### 本文 ###

大体、悪役だ。庶民をいじめるやくざの親分。平次親分の「カタキ役」で、袖の下が大好きな悪徳岡っ引。生臭坊主…。現在の連続ドラマは、同じ人間が何度も悪役で出てくると、リアリティがない、とか言って、同じ役者を違う役で1年間に何度も使うことはない。しかし、そのころは、4週間たてば、また使ってくれたものだ。
だから、私なんか、銭形平次に年間10本くらい出ていた。
私は、彼が「お願いします」と持ってきたのは何でも受けた。K君が台本をよく読みこんでいて、誰にどの役を頼めばぴったりはまるのか、ツボを心得ていたのを知っていたからだ。そんなまじめさと誠実が認められて、K君は松竹芸能のマネージャーから「銭形平次」のプロデューサーに転じた。昭和59年(1984年)12月、大川橋蔵さんがなくなった。橋蔵さんの死後、K君との音信もなくなった。
その彼が20年近くの歳月を経て、「私の人生の幕を少し早めに降ろさざるを得なくなりました」との便りを、くれた。
……
K君よ。俺は怒っているぞ。あれほど、台本を読み込んで役を振ってくれた君が、自分の人生劇の脚本は、前編だけしか読ませてくれてないやないか。
後編の脚本(ほん)をくれんと、ラストシーンにどんなセリフを言えというのや?。
……
K君よ。俺はホントに怒っているぞ。

### データ欄 ###

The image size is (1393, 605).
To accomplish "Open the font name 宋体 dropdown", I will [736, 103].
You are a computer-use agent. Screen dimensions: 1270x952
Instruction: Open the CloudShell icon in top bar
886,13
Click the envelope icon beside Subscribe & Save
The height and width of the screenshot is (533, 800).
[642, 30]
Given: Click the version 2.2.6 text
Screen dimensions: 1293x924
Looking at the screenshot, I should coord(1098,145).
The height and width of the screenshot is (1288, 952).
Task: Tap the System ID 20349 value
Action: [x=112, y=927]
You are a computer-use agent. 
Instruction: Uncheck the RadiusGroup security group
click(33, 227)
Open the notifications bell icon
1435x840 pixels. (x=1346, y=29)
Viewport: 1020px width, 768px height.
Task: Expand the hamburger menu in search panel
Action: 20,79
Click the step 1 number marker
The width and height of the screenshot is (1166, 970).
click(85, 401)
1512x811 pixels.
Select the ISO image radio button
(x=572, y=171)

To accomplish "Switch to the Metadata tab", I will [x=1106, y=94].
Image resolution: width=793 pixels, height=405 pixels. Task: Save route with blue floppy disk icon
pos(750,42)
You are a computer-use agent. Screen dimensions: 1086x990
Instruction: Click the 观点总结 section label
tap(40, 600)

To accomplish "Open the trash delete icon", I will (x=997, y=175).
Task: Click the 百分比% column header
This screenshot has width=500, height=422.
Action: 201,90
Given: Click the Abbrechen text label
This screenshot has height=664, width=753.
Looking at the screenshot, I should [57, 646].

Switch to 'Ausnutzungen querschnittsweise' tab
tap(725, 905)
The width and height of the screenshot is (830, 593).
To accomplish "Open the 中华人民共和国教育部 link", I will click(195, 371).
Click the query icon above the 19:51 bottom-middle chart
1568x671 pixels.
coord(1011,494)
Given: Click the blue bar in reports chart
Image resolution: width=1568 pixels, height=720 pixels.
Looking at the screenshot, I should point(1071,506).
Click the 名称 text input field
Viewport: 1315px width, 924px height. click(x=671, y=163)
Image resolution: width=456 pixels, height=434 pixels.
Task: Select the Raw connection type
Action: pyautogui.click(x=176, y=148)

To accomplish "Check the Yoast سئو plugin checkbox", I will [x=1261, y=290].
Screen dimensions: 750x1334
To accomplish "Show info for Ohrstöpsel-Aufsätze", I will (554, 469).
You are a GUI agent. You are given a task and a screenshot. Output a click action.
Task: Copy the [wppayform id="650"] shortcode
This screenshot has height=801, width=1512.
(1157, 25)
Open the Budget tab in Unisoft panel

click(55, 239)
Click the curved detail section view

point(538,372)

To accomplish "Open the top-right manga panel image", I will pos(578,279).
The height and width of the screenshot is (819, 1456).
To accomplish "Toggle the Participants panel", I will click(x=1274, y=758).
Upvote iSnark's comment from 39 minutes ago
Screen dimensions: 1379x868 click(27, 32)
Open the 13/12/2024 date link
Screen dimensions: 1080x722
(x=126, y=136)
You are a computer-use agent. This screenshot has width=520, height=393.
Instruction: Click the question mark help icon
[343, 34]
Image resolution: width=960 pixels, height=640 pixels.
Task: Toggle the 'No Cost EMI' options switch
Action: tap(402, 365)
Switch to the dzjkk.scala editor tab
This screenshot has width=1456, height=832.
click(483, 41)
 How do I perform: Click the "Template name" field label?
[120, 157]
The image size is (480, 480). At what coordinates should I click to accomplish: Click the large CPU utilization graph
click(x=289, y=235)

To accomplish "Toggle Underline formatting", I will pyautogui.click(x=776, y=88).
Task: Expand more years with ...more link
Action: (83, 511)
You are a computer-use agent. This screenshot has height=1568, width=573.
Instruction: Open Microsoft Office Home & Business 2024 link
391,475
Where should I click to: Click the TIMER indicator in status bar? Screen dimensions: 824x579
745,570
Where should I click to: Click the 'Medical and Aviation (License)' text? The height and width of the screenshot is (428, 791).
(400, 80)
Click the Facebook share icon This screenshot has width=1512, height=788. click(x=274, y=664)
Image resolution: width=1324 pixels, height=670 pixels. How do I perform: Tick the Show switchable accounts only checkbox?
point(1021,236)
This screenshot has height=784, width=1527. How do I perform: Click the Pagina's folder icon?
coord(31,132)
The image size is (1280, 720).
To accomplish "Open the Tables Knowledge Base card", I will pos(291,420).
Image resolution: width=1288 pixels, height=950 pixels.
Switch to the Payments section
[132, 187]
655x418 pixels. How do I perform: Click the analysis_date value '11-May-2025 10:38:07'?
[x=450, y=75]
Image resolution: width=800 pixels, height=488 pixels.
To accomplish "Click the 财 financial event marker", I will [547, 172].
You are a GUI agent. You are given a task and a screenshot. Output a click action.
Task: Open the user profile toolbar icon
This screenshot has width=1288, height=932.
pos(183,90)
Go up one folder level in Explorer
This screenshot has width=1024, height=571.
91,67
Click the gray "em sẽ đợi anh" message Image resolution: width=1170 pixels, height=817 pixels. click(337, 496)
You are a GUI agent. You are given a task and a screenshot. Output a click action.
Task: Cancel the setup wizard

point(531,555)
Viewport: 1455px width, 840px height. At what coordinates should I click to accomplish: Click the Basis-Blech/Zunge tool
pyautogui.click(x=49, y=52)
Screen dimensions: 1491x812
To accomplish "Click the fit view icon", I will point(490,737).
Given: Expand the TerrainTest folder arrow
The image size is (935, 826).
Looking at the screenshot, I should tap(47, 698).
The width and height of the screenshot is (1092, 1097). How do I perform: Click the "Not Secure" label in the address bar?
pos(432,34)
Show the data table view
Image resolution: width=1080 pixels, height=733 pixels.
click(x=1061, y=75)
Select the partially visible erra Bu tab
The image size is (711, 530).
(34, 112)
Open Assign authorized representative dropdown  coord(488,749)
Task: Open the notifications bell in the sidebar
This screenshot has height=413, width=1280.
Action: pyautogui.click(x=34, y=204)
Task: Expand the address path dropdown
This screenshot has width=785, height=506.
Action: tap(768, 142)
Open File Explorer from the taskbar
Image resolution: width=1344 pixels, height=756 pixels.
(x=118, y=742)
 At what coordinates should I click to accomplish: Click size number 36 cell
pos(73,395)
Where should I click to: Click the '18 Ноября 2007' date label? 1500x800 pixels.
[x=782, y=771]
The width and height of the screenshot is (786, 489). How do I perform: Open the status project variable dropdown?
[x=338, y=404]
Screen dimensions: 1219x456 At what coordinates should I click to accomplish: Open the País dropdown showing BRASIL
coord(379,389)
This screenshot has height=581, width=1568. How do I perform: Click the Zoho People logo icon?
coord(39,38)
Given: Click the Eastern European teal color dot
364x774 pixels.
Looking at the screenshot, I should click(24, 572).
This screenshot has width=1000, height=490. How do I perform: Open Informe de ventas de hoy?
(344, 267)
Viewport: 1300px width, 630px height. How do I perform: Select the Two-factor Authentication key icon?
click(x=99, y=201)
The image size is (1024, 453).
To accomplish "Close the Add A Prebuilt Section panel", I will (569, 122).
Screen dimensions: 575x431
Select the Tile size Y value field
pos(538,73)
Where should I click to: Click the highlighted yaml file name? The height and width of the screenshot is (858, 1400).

###

目標.
本文によると、K君は松竹芸能のマネージャーから何に転じたか、答えてください。

最終結果.
「銭形平次」のプロデューサーに転じた。